This is my experience not a generalization.

It seems like neopaganism and new age is highly popular among younger folks. I visited a UU church couple years back. A member wanted to set up a pagan group. Everyone, he said, complained because they wanted to make it a coven. There are procedures need to be done, papers written. Yet, they were hard pressed for something special. (Again how it came across to me)

I believe that a pagan (lack of better word; not prechristian believers) is so in touch with nature that she lives every way in accordance with it. Everything is based on the ritual workings of the earth. Magic is natural. Its nothing special.

Yet, I get a feeling that by todays definition it is.. Maybe many young people who have different beliefs under the pagan label makes me stereotype the new age stuff from the actual living as a pagan.

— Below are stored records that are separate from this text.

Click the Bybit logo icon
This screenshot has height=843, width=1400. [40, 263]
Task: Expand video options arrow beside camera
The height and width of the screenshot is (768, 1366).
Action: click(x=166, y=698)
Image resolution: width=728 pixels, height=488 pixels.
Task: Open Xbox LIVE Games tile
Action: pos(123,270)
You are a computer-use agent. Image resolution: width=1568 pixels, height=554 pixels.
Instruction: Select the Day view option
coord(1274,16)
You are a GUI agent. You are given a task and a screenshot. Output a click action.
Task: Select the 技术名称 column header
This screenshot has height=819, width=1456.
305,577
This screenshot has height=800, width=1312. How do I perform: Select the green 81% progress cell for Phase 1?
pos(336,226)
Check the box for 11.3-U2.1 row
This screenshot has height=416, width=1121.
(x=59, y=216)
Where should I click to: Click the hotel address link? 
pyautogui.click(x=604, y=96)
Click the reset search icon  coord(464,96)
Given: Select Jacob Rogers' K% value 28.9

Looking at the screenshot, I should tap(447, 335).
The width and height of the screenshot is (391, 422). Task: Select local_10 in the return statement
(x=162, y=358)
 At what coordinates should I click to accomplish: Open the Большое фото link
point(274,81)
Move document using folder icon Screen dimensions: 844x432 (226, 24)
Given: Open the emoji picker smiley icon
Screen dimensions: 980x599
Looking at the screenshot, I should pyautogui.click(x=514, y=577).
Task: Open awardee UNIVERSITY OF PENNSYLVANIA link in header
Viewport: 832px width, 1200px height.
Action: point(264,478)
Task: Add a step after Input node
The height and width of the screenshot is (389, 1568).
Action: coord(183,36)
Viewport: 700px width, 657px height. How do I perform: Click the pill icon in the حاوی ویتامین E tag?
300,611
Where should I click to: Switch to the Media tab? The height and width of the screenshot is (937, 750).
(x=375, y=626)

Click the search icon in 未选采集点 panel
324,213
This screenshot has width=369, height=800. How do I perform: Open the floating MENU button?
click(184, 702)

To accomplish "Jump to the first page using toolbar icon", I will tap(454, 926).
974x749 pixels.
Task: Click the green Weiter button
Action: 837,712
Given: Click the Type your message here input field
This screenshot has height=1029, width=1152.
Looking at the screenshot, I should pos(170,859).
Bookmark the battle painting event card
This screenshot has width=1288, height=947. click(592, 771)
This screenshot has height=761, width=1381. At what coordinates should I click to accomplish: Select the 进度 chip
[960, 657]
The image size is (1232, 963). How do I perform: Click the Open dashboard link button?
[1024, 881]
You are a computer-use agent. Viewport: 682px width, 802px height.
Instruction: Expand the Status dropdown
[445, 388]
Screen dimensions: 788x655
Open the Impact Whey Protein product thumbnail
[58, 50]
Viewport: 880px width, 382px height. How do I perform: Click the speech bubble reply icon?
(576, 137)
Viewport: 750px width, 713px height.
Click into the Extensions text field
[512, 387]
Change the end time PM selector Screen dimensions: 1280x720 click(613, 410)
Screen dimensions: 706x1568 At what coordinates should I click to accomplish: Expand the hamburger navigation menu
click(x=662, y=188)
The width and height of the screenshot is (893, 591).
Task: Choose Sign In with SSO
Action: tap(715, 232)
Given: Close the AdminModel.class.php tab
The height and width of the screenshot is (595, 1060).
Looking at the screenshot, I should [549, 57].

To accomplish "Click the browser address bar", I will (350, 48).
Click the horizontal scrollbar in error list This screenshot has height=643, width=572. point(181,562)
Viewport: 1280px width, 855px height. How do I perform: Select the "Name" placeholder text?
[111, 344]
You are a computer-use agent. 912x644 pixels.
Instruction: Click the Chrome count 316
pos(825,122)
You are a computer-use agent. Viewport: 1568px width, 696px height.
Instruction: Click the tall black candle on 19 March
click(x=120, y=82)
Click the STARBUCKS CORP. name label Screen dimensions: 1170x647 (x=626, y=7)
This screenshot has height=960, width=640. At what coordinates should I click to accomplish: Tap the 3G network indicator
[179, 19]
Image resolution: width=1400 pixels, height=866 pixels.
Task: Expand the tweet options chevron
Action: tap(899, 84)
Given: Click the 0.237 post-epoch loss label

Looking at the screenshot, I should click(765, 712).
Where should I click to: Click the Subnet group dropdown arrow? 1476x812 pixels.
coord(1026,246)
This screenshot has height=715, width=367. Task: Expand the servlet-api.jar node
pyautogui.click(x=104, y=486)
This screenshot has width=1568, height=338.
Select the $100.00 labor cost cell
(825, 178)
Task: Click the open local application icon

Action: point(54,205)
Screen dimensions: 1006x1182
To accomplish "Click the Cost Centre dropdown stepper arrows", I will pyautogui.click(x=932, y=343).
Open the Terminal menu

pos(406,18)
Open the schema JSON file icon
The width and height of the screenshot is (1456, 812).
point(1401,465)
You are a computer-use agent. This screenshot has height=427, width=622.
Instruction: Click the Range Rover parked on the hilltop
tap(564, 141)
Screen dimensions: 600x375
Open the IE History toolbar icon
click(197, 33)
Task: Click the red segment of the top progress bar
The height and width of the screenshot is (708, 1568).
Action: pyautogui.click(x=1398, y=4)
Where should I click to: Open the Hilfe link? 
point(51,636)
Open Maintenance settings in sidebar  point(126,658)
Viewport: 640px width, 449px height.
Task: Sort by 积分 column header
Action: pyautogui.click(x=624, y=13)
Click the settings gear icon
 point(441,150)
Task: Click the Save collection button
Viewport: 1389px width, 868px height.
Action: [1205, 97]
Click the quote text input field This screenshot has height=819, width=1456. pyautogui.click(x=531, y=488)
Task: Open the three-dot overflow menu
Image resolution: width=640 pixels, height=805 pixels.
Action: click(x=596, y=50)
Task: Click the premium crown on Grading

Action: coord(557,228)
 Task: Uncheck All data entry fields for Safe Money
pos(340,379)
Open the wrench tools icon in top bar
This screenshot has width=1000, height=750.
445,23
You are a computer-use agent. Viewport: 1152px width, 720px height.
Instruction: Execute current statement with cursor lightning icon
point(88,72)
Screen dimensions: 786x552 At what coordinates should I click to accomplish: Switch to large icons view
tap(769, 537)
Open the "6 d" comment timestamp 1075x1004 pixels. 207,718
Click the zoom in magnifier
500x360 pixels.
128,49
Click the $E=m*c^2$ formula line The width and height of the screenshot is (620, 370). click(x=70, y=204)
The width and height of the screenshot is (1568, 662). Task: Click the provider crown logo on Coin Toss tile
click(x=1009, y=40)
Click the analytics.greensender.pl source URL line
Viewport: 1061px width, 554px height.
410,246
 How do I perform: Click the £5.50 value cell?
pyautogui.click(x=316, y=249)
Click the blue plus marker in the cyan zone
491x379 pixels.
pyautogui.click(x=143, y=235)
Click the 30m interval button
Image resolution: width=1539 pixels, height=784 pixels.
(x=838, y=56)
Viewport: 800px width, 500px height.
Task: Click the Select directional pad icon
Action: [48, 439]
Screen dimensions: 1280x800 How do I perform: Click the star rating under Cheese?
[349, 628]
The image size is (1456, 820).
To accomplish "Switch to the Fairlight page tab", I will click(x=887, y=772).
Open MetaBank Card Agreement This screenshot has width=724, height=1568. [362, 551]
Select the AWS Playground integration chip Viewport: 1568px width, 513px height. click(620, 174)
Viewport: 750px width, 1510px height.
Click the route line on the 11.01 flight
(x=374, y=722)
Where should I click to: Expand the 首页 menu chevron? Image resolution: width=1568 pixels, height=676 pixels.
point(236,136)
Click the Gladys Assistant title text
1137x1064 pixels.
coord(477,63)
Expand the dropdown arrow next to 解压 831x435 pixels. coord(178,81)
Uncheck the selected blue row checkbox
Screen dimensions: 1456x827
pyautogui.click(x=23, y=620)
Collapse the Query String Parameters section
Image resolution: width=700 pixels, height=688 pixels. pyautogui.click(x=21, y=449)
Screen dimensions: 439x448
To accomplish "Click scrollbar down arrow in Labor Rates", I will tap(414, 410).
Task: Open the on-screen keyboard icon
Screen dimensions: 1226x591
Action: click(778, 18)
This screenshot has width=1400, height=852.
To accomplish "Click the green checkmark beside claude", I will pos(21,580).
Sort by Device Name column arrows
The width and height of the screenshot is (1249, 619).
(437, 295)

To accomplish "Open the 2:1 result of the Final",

Nature has literally called to me my whole life. It didnt just come. My mothers interest in witchcraft influenced it. My grandmothers interesting tactics to protect our home was neat to learn from. General things like hunting with my father, fishing with my mother. I can feel my mothers energy. She is a natual born witch. Some of us are not like that.. We struggle we crawl.

I just wonder is what i am doing the way my family down south practice folk magic. I like tradition. I just dont like "new". I know Im not young and sometimes Id like to find peers who practice the Craft. What do they have to say? Our family is so secretive about our heritage and faiths. All we know is christianity.

Its something else.

This is a blogglet. Nothing special.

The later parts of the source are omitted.